HRV and Chiropractic

HRV (heart rate variability) is a measure of the health of our nervous system function. It’s not just a measure of your actual heart rate or resting heart rate, but a measure of the different length of time that occurs between each beat of your heart. The more regular or metronomic your heart beat, the unhealthier or fatigued your system is; the bigger the variation in time between each heart beat, the healthier or more well-recovered your system is.

Whoop or the Oura Ring are two common methods to measure HRV. I’m on Team Whoop, and check in with my recovery and sleep scores each morning, trying my best to live a life that promotes healthy overnight recovery. I’ve noticed things that encourage good recovery and hence a healthier functioning nervous system include a good night’s sleep, a regular bed time, zero alcohol, a chiropractic adjustment, massage therapy, and low exercise strain the day before. Meanwhile, excess alcohol, poor sleep and excessive exercise tend to promote a poorer recovery.

If you take a look at my recovery scores below, it’s interesting to note there’s a 6% benefit on the days I visit the chiropractor. However, you can also see below that the score noted by other “similar members” is neutral at 0%. When I get an adjustment, I’m pain-free and doing it for performance and wellbeing benefits rather than to manage pain or symptoms. So my theory is it’s possible those “similar members” may be using a chiropractor to help with the latter, hence their system is under stress and they receive less benefit in their recovery score than I do.

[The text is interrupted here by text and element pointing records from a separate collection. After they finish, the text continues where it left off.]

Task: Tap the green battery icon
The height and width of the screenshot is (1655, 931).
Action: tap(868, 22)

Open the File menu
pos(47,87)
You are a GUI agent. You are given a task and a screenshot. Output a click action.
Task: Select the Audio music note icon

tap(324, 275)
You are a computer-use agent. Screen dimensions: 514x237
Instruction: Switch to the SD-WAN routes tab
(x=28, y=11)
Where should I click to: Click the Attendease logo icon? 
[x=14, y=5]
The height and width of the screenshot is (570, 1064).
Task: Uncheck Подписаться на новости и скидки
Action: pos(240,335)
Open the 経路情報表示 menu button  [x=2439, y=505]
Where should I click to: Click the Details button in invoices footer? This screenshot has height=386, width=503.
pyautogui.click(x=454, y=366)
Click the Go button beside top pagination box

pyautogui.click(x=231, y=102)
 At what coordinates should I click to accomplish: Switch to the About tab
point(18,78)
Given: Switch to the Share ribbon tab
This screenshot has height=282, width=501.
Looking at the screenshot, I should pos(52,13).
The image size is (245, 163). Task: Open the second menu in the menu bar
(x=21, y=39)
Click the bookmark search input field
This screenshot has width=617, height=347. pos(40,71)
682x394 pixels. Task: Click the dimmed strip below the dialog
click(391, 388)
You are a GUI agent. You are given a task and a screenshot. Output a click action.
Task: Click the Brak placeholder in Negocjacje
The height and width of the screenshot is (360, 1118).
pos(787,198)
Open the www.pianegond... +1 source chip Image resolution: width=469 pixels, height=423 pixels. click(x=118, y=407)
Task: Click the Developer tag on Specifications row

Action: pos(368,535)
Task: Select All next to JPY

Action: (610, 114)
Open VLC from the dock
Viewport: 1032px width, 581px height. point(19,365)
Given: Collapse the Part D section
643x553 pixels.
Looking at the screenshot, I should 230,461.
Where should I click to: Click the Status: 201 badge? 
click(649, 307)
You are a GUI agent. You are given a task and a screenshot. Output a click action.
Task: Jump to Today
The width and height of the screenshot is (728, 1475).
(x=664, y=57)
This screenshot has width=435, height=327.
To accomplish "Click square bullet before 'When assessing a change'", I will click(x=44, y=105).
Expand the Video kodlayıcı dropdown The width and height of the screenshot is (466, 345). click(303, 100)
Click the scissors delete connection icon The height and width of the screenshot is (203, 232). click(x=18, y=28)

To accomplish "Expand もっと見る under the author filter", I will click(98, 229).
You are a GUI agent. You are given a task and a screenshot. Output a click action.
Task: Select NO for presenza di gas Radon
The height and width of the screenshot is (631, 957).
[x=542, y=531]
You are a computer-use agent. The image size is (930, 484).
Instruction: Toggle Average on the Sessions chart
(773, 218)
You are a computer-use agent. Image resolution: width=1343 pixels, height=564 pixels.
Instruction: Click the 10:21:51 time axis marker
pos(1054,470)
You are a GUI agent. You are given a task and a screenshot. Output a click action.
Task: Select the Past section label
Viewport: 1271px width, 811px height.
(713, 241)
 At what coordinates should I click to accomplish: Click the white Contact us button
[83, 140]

Most people use Whoop for training and testing their recovery scores, or for sleep analysis to determine the hours of REM or deep sleep. As a training tool, I tend not to place too much focus on the scores, but if I get a super-low reading, I’ll maybe put off a large ride or training session to the following day to avoid maximum overload. If its ‘game day’, I’ll try not to let it negatively impact my mental preparation for the event, knowing I’ve done all I can to prepare properly.

I find the main benefit is to encourage me to minimise the activities I know negatively impact my function or performance. I’ll aim to have a night out on the booze when I know I have a lighter or non-race day the next day, and I’ll try to get to bed at 10pm as opposed to 11pm to aid my overnight recovery.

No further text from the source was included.